En otra balsa, plena de ranúnculos blancos que con sus raíces deshilachadas aceitan el agua, me agazapo debajo de una tupida fresneda. Un silencio exagerado denuncia la llegada de algún especializado gourmet: un águila calzada, en fase pálida, introduce sus tarsos emplumados dentro de una verdosa piscina natural. Observo en silencio cómo se baña y cómo, aprovechando la quietud, se hunde y remoja de manera imprudente. Probablemente sea feliz, pero empapada es más vulnerable para cuervos u otras rapaces. Las nuevas circunstancias, que se derivan de la pandemia, fomentan una torpeza invisible para muchas especies: linces, jinetas, tejones o meloncillos, podrían decidirse confiados a cruzar las carreteras, sin olvidar a multitud de insectos que ensuciarán, con mayor profusión, nuestros limpiaparabrisas.

Al atardecer me acerco a un refugio en un monte bajo, al borde de una baña, acompañado de un mastín renqueante que, por culpa del confinamiento, tampoco ha ido al veterinario. Espero a algún jabalí prófugo que no llega. La última vez contemplé extasiado una piara de dieciséis ejemplares y, al ser descubierto, escuché el inquietante sermón de un viejo macareno. Ahora, los navajeros, han aprovechado la nueva normalidad para aferrarse al planazo de ir a un Burger King, en el pueblo más próximo. En su ausencia, disfruto de una orquesta sinfónica en un jazz improvisado: un ruiseñor a la trompeta, el clarinete del mirlo, las castañuelas de las currucas y las maracas de las ranas, cuando no la percusión grave de un pito menor, jaleado por el coro de una docena de grillos. Para mi decepción, no aparece ningún guarro que los haga de inmediato enmudecer; antes acudían aquí buscando sosiego, pero la calma es por unos meses un bien universal. Lo hace, sin embargo, un venado joven con la borra aterciopelada posterior al desmogue que, con absoluta temeridad, ante un impensado furtivo, se embarra a sus anchas. Una vez de vuelta, me encuentro con dos asnos zamoranos (peluches maravillosos en extinción). No me dirijo a ellos: los burros son muy suyos, de hacerlo se alejarían, pero si los ninguneo, insistirán en saludarme. Sus parásitos denuncian el retorno a la vida salvaje. Una naturaleza enferma es la culpable de la reproducción de un sin número de patógenos que nos invaden -bacterias y virus- de los que a la fuerza nos iremos concienciando.
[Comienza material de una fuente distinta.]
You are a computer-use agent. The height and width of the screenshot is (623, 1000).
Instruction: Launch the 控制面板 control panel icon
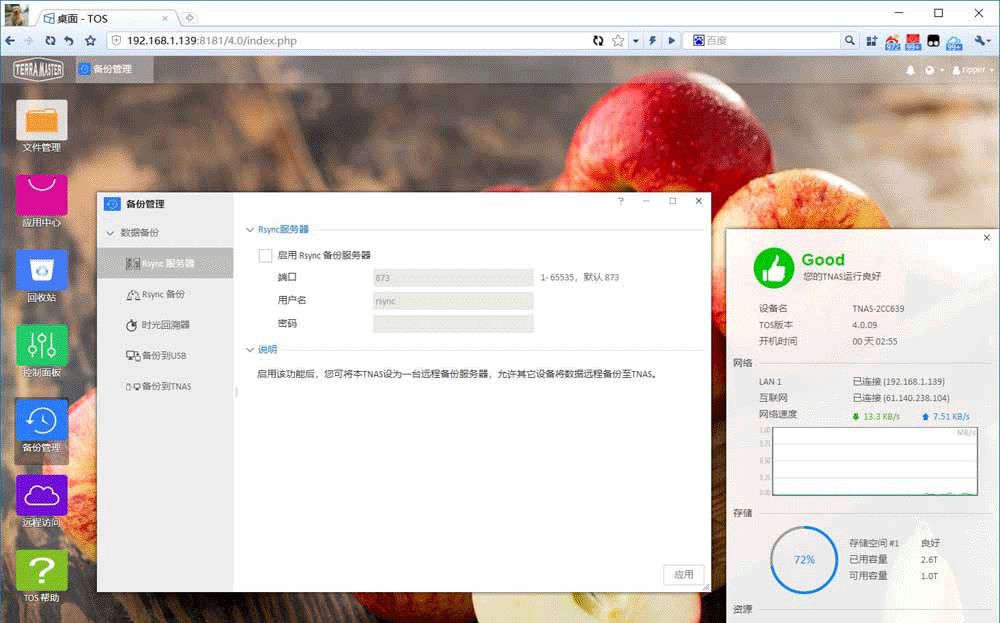tap(42, 346)
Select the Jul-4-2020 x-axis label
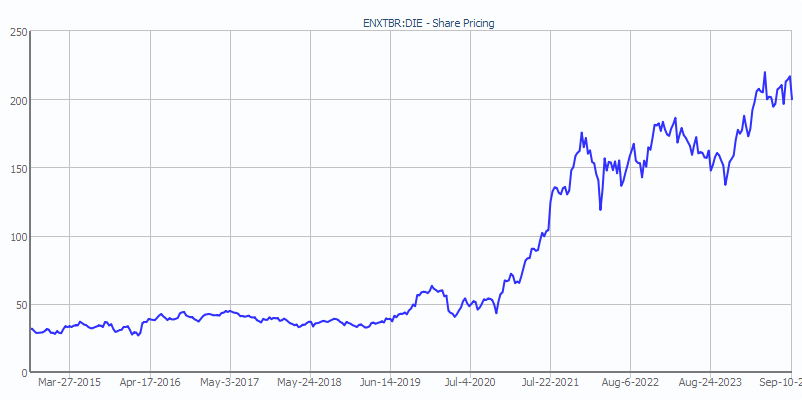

Algunos equilibrios se han roto en un corto espacio de tiempo, con sus ventajas e inconvenientes. Este es mi precipitado resumen. Por un lado, el confinamiento ha forjado conductas confusas como la de la cigüeñuela, o menos precavidas, como las de las crías de zorro; por otro lado, un año tan lluvioso ha perjudicado las puestas, pero debido a una menor actividad industrial ha favorecido la pureza de las aguas, lo cual me permite prender un tritón en un remanso. Los tritones tienen cara de buena gente y su apariencia morfológica recuerda a la humanidad alienígena de ET. Nada, sin embargo, es perfecto en este marasmo, las rosas trepadoras, ayer reventonas, están devastadas por el pulgón por ausencia de fitosanitarios. En los últimos meses han nacido abejas (lo hacen cada trimestre) en mayor proporción que otros años, pero no en la suficiente como para poder combatir las plagas de manera natural. Las excuso, no obstante, porque con su polinización fomentan la suprema riqueza de la diversidad biológica.

A la mañana siguiente madrugo, consciente de que se me acaba el tiempo y de que la naturaleza necesita del hombre para que la reoriente con amor. En un campo sin hollar -oigo más cigarras que nunca- el amarillo de jaramagos y el azul morado de los cantuesos cincelan un paisaje de belleza radiactiva. Al pisarlos el coche, la fragancia se desata y accede a los sentidos como si de colonias frescas se tratasen. Es una lástima porque en dos semanas, pardeará este campo esplendoroso. Vuelvo a mi confinamiento, como volverán los corzos de los pueblos a sus bosques. Me coloco un burka para el Covid que llevaba en la guantera. ¿Quién me iba a decir que Al Qaeda, las feministas y yo, terminaríamos vistiendo igual? Es el milagro de la biodiversidad.

José Félix Pérez-Orive Carceller es abogado.